Note that a minimal coverage reason is not a classical sufficient reason: a literal that appears redundant without the theory may be necessary to define the correct coverage boundary under Σ^f.
Examples
from pyxai import Learning, Explaining
learner = Learning.Xgboost("tests/datasets/12_fault.csv", problem_type="classification")
model = learner.evaluate(splitting_method=Learning.HOLD_OUT, model_type=Learning.BT)
instance, prediction = learner.get_instances(model, n=1)
explainer = Explaining.initialize(model, instance=instance,
... features_type={"numerical": Learning.DEFAULT})
minimal = explainer.minimal_coverage_reason()
print("minimal coverage:", explainer.to_features(minimal))
Each implicant check for Boosted Trees uses a MIP solver (OR-Tools), which is
computationally expensive. This method may be slow on large models or instances
with many literals.
def minimal_tree_specific_reasons(self, *, n=10, time_limit=None): Highlight
Compute n minimal tree specific reasons for the current instance.
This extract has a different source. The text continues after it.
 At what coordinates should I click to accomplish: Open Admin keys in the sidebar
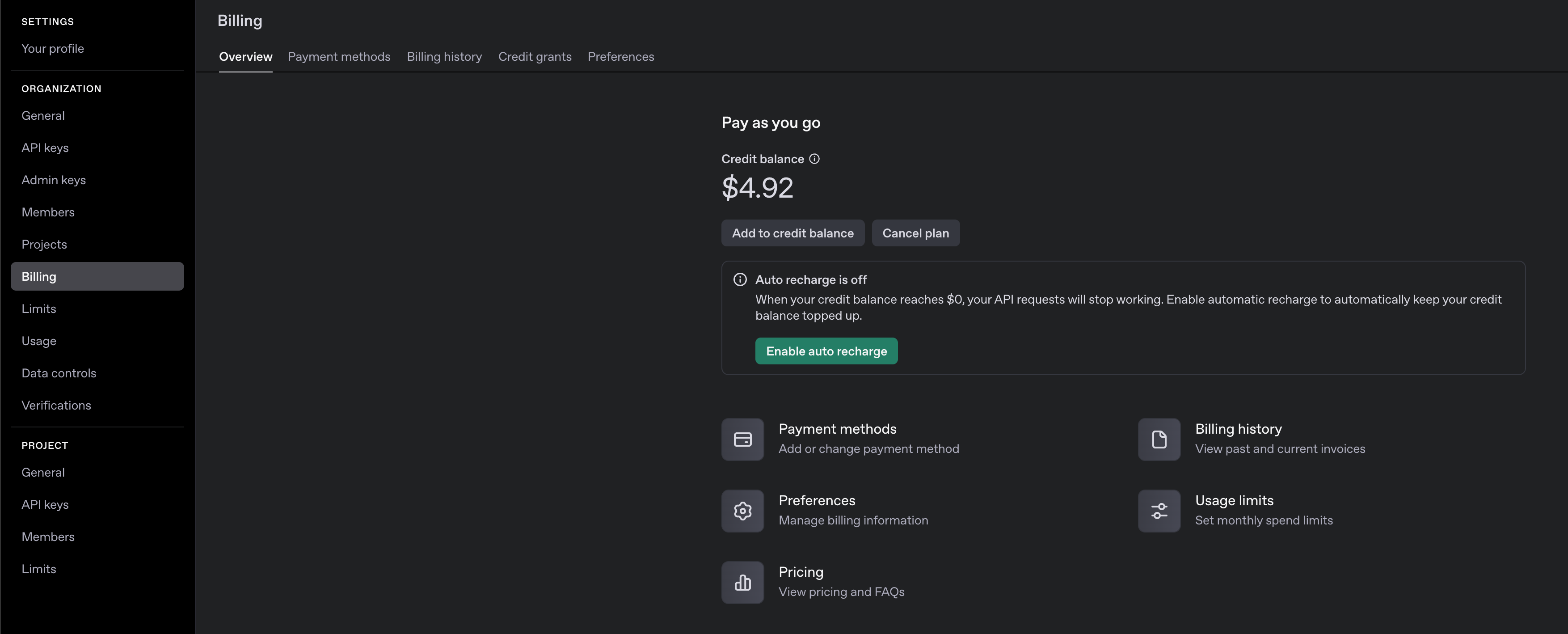pos(54,180)
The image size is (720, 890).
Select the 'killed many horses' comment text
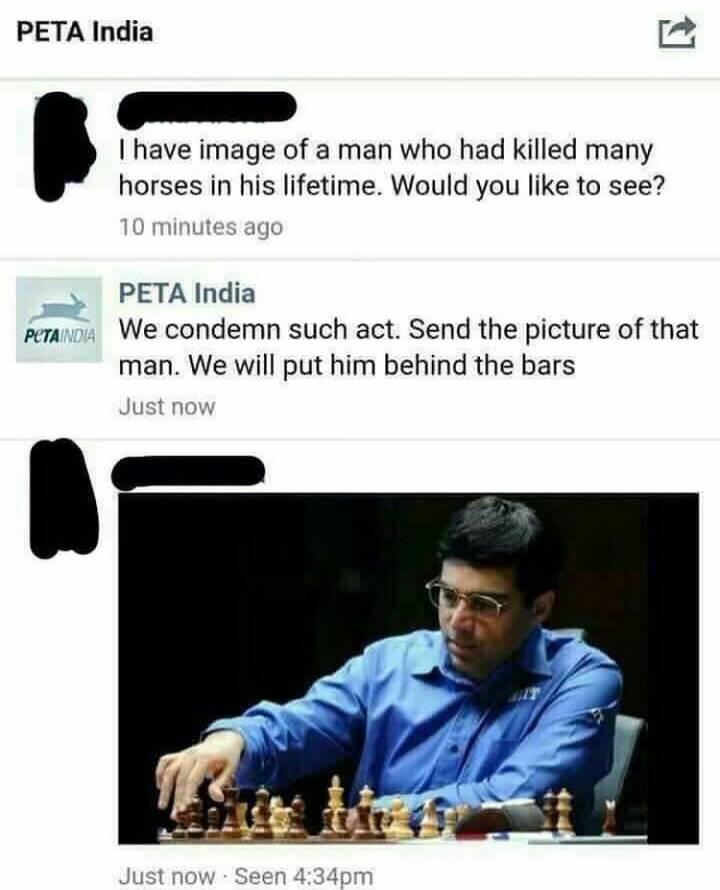tap(391, 168)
This method considers an Mixed Integer Programming problem (MIP) representing the boosted tree encoded. To solve it, several calls to a solver are performed and the result of each call is a minimal tree-specific explanation. The method prevents from finding the same explanation twice or more by adding constraints between each invocation.
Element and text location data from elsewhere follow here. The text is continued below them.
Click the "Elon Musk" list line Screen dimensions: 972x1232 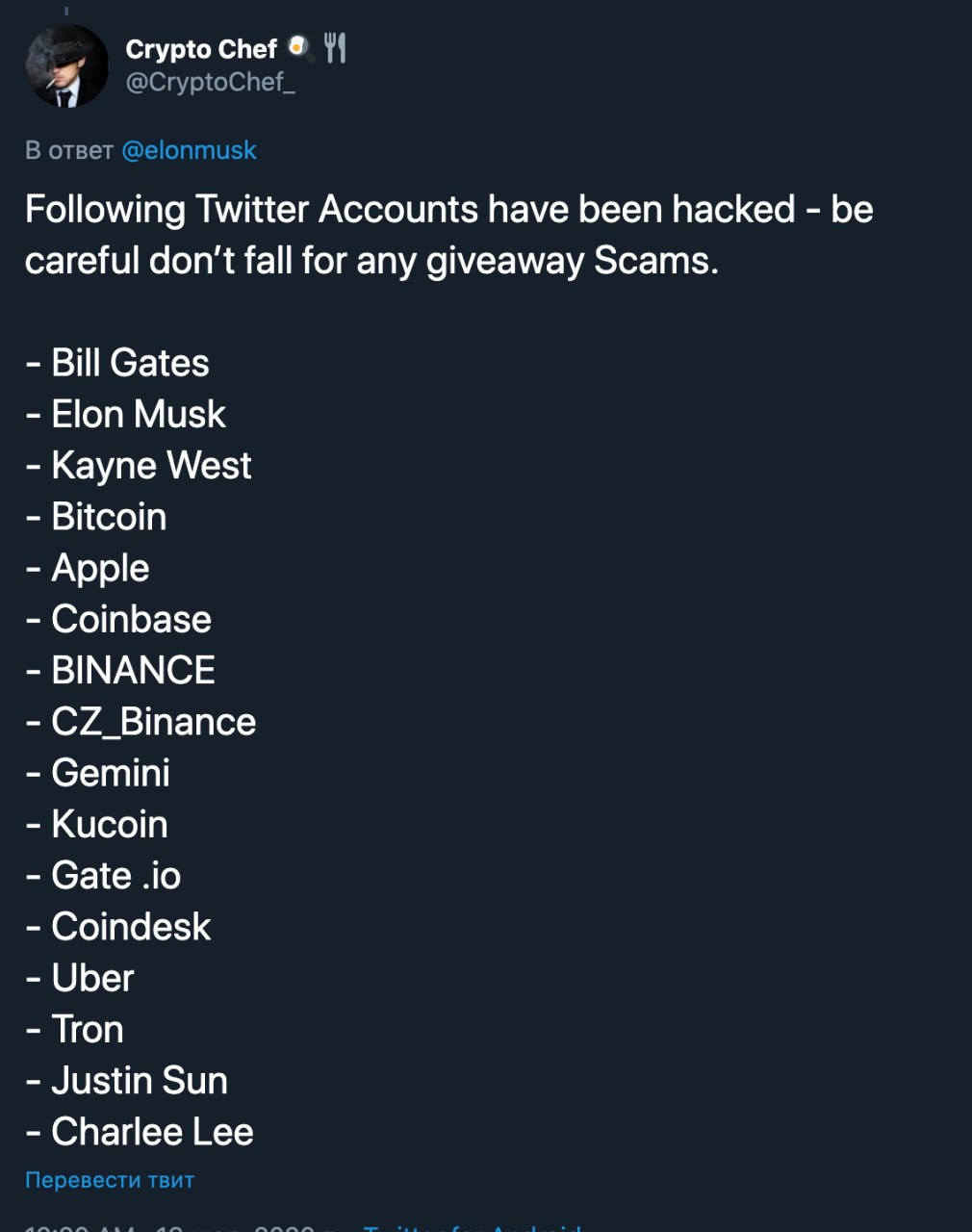coord(126,414)
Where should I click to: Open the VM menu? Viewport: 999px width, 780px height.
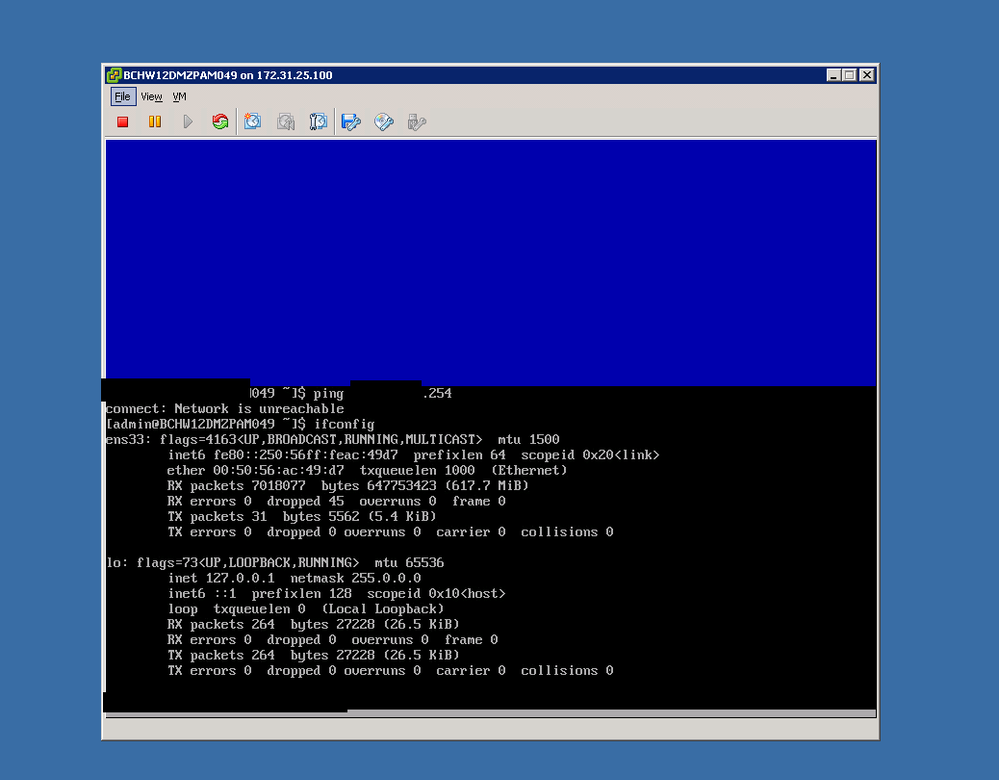pos(180,97)
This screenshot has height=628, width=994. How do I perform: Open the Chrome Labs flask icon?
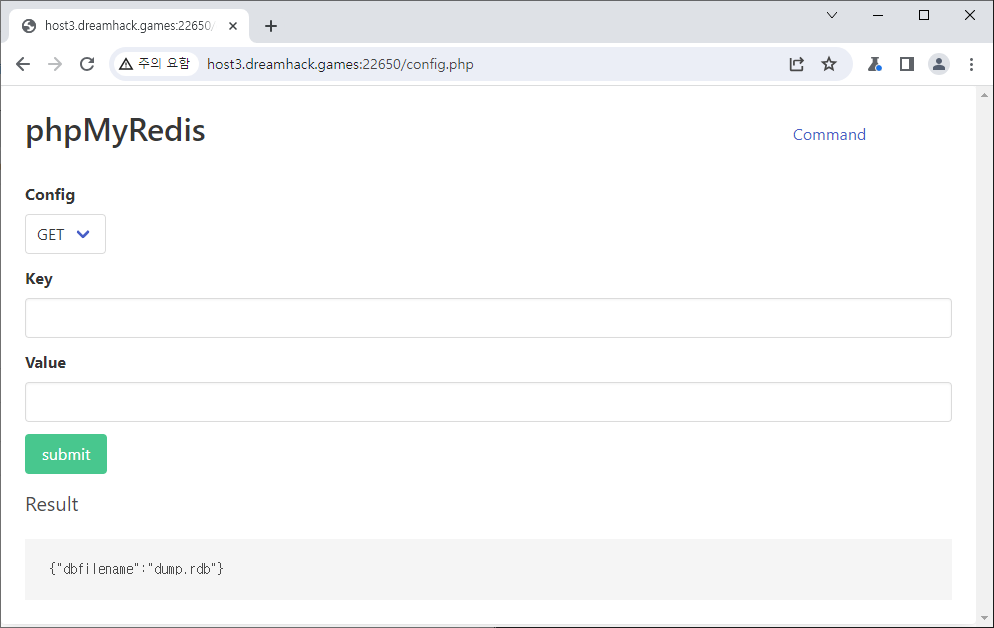[875, 64]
Excluded features are not supported.
The reasons are in the form of binary variables, you must use the to_features method if you want to obtain a representation based on the features considered at start.
Parameters
n : int (default: 10)
Number of minimal tree-pecific explanations to compute.
time_limit : float (optional, default=None)
Time limit (seconds) for the whole enumeration. If reached, elapsed_time is set to Explaining.TIMEOUT.
Returns
None : tuple[int] | None
Returns n minimal tree-pecific explanations of the current instance in a Tuple (when n is set to 1, does not return a Tuple but just the reason).
This method is complete and therefore can be time-consuming.
def tree_specific_reason(self, *, n_iterations=50, time_limit=None, seed=0, history=True, theta=0): Highlight
Compute a tree specific reason for the current instance.
This method calls a greedy algorithm to compute a tree-specific explanation (that are, by definition, subset minimal for the inclusion). The algorithm is run n_iterations times and takes the smallest (according to the size of the reason) tree specific reason that has been computed is returned.
Excluded features are supported.
Parameters
n_iterations : int (optional, default: 50)
Number of randomized iterations used to extract the smallest one.
time_limit : float (optional, default=None)
Time limit (seconds) for the whole enumeration. If reached, elapsed_time is set to Explaining.TIMEOUT.
seed : int (optional, default: 0)
Random seed for the randomized iterations. Set to 0 to have a random seed.
Returns
None : tuple[int]
The tree specific reasonNone:
if computed reasons contain excluded features.
The method is heuristic and does not guarantee to return a minimal tree specific reason.
However, it is much faster than the exact method but it returns only one tree specific reason.
Explanation Verification Methods
def is_tree_specific_reason(self, reason, check_minimal_inclusion=False): Highlight
Heuristically check whether a given reason (subset of the binary representation) behaves like a tree specific reason.